The Litmus Test Has to Be LYING
Before we can get to policy, we have to get to reality. We have to call out the RightWingRepublican nonstop lying. Democracy doesn't work with constant lying. Fascism requires it.
Elon Fucking Musk.
Has there ever been anything like this?
Leaving aside his current illegal, unconstitutional God-King role in the United States government for a moment.
Leaving aside that he appears to have bought himself a Speed-Grab-and-Rampage through the Executive Branch Supermarket for less than $300 million dollars.
(I guess he got it cheap, off a desperate, deranged, corrupt, criminal, and surely Kompromat-ed Republican president—abetted by the Republican Congress, Republican Supreme Court, and Republican Party writ large—with a hat tip to the media!)
… Rather, …
I want to focus briefly on a major theme of the Trump Decade:
ALL THE GODDAMN LYING.
Apartheid-Boy Elon is a nonstop liar.
Musk bought a major political / social platform before the election, and HE TELLS LIES ON IT ALL DAY.
(Including racist and anti-immigrant imagery and lies that no scholars of propaganda or Nazism or lynching are confused about.)
For years I’ve been saying that the most important number from Trump’s first term—and the Trump Decade in general—is 30,573.
Thirty thousand, five hundred seventy-three.
This is the number of false and misleading statements made by Trump during his first term.
An average of about 21 FALSE or misleading statements EVERY DAY in office, according to a tally by The Washington Post.
RightWingRepublicans should not expect any Americans to ever take seriously, respect, or accept, a president or party that lies constantly.
Democracy don’t work that way, dudebros.
Likewise, Musk lies constantly.
It’s disqualifying.
Lying is incompatible with leadership.
My thing is this:
We don’t even have to discuss policy—if you, or your leader, or your candidate, or your party, or your cable channel, LIE CONSTANTLY, fuck off; it’s poison; you are killing democracy and pushing fascism.
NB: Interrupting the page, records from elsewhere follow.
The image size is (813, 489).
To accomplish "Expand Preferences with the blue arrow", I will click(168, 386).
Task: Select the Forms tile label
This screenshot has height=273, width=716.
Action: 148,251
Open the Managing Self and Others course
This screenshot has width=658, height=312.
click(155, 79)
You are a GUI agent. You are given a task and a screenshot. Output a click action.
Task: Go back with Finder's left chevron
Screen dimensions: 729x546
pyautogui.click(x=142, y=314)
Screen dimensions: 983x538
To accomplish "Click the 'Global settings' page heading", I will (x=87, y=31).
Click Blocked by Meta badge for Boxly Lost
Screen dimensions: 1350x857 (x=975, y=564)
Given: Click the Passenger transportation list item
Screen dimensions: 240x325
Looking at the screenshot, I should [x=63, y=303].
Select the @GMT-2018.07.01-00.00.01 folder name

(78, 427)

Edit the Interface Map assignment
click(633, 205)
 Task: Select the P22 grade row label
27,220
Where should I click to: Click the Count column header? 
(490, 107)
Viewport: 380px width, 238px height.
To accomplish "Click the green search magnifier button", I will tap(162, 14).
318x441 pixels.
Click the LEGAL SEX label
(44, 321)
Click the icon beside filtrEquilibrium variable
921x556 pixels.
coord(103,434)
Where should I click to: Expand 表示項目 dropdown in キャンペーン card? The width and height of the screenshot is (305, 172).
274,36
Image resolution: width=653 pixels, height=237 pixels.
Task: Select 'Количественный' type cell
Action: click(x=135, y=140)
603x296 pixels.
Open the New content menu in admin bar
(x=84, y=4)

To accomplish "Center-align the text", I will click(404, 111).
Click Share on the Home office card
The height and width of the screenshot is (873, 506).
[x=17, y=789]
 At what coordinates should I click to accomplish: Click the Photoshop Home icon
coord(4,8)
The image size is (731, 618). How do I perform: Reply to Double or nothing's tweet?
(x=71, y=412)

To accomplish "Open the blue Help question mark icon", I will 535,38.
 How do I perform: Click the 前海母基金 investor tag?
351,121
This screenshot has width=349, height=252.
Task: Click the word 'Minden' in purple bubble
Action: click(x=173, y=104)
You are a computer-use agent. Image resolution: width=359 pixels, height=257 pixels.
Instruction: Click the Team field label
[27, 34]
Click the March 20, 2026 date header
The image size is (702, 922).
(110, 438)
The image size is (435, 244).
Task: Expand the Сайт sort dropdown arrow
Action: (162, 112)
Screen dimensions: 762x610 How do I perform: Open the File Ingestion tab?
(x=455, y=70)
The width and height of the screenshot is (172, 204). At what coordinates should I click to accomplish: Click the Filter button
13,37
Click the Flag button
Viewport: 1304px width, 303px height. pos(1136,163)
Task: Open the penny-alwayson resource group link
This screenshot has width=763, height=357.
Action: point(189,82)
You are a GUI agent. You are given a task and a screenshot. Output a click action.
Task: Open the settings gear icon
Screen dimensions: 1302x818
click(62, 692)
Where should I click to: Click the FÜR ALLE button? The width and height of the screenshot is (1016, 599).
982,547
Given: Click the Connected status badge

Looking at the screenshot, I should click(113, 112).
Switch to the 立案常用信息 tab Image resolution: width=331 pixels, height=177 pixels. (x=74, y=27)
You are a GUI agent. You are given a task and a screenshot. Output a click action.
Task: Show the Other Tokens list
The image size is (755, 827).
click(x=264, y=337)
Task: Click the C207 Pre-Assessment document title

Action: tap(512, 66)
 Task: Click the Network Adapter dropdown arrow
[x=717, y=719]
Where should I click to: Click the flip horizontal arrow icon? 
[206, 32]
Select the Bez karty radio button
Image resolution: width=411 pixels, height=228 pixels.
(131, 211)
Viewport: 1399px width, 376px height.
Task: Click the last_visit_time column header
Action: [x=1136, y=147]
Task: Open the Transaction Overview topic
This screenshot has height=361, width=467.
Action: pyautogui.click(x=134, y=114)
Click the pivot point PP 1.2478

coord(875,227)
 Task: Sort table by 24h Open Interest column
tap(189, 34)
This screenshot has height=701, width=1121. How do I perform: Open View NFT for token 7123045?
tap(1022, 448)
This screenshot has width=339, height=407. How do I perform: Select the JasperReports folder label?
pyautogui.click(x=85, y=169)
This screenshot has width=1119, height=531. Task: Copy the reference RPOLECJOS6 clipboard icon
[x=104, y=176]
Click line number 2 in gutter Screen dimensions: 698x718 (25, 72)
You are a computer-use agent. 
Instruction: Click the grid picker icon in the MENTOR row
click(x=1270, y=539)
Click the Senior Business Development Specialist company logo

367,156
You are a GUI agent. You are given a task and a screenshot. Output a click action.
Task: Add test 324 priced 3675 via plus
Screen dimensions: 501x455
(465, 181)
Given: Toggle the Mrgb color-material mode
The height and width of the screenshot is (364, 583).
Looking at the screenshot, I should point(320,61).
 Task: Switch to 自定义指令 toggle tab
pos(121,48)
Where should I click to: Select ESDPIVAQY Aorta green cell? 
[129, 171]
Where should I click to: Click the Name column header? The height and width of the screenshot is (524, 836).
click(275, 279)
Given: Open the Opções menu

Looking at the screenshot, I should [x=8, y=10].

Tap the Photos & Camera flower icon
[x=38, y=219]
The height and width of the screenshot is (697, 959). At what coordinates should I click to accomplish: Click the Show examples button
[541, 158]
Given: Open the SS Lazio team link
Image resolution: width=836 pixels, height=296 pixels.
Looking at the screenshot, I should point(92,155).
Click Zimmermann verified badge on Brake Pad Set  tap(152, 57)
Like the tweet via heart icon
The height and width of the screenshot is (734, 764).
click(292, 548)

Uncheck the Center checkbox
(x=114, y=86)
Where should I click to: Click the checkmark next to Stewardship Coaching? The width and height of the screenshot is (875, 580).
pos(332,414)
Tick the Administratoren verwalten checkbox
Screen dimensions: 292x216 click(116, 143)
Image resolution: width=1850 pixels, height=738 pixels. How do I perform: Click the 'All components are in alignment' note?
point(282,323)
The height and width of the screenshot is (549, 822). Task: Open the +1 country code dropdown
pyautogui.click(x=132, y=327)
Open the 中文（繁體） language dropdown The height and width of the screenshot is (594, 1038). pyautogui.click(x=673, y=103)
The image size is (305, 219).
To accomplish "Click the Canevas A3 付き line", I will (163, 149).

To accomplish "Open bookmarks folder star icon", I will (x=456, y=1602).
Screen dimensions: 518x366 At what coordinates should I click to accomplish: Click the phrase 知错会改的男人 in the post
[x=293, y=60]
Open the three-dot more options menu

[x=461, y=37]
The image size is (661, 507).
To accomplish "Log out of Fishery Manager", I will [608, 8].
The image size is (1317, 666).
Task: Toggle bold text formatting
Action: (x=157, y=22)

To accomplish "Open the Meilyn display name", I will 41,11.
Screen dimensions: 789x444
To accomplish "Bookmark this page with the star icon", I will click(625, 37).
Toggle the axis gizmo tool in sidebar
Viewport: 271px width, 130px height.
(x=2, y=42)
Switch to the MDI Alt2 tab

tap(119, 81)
Fascism is first an assault on reality.
I been contemplating this issue since the November. Or more accurately, the question of truth-telling or parrhesia. One thing I have found that Republicans have loved to argue when they are called out on lying is their belief or sincerity. I respond to that by the insistence that there are certain things certain people are expected to know by virtue of their training or position. For example, the Secretary of the Department of Education is required to know who can and cannot legally shut it down. So when Linda McMahon says that she or Trump can unilaterally shut down ED she is lying. Her beliefs to the contrary, however sincere or firmly held, are not relevant.
I define lying as "a deliberate act or statement based on a factual claim that the person knew to be untrue or should have known was untrue." Willful credulity is not a defense against a claim of dishonesty.
The other issue is nonpartisan. In the age of social media we need to all be very cautious about the information we repeat and boost. Spreading lies is a bipartisan activity and I am sorry to say that some of the people and organizations the news media, who should be putting the kibosh on the administrations lies, seem to be gleefully spreading them with nary a fact check. We need to speak the truth boldly in this time, but I think we have a greater responsibility to boldly keep silent, especially when our wish for something to be true is much greater than the evidence at hand.